=== TASK BRIEF ===
Set down the data below in full, exactly as it reads, but without the pictures.

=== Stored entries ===

- - - - - - -

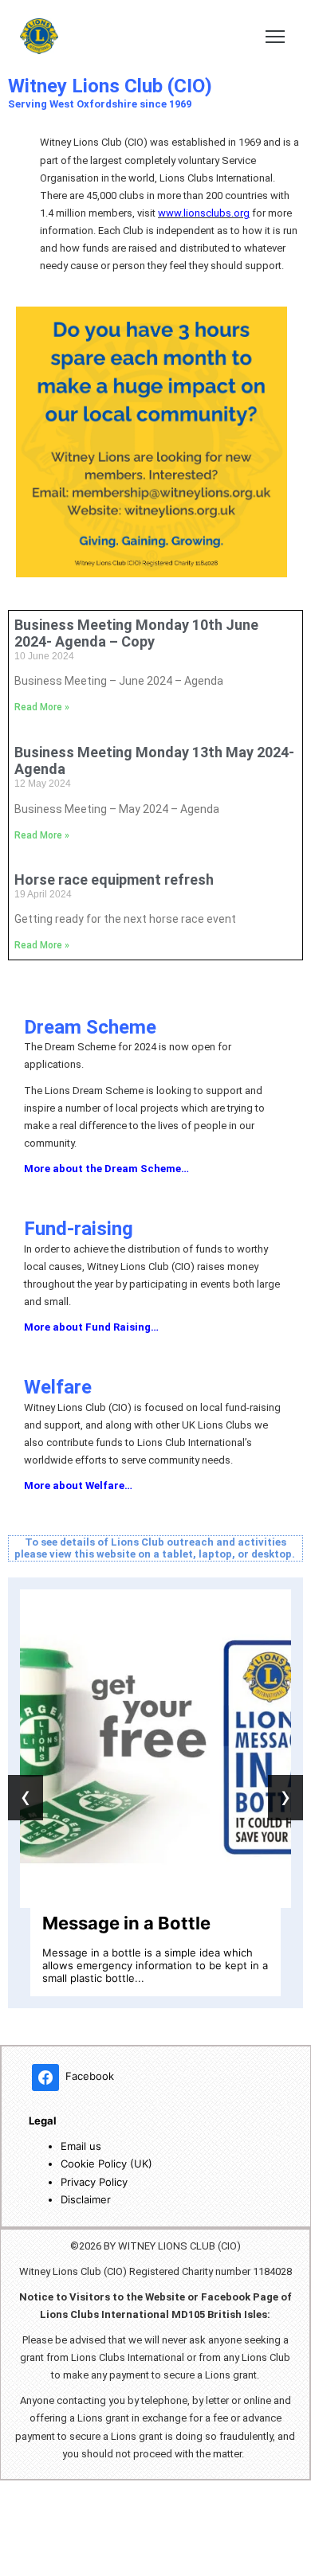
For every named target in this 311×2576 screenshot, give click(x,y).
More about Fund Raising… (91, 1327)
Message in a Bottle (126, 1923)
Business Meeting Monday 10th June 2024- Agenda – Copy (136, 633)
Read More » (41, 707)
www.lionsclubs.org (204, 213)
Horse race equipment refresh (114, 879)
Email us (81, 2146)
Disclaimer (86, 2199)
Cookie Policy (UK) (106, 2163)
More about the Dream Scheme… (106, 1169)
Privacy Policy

- - - - - - -

=== WRITTEN ANSWER ===
For every named target in this 311×2576 screenshot, give click(x,y).
More about Fund Raising… (91, 1327)
Message in a Bottle (126, 1923)
Business Meeting Monday 10th June 2024- Agenda – Copy (136, 633)
Read More » (41, 707)
www.lionsclubs.org (204, 213)
Horse race equipment refresh (114, 879)
Email us (81, 2146)
Disclaimer (86, 2199)
Cookie Policy (UK) (106, 2163)
More about the Dream Scheme… (106, 1169)
Privacy Policy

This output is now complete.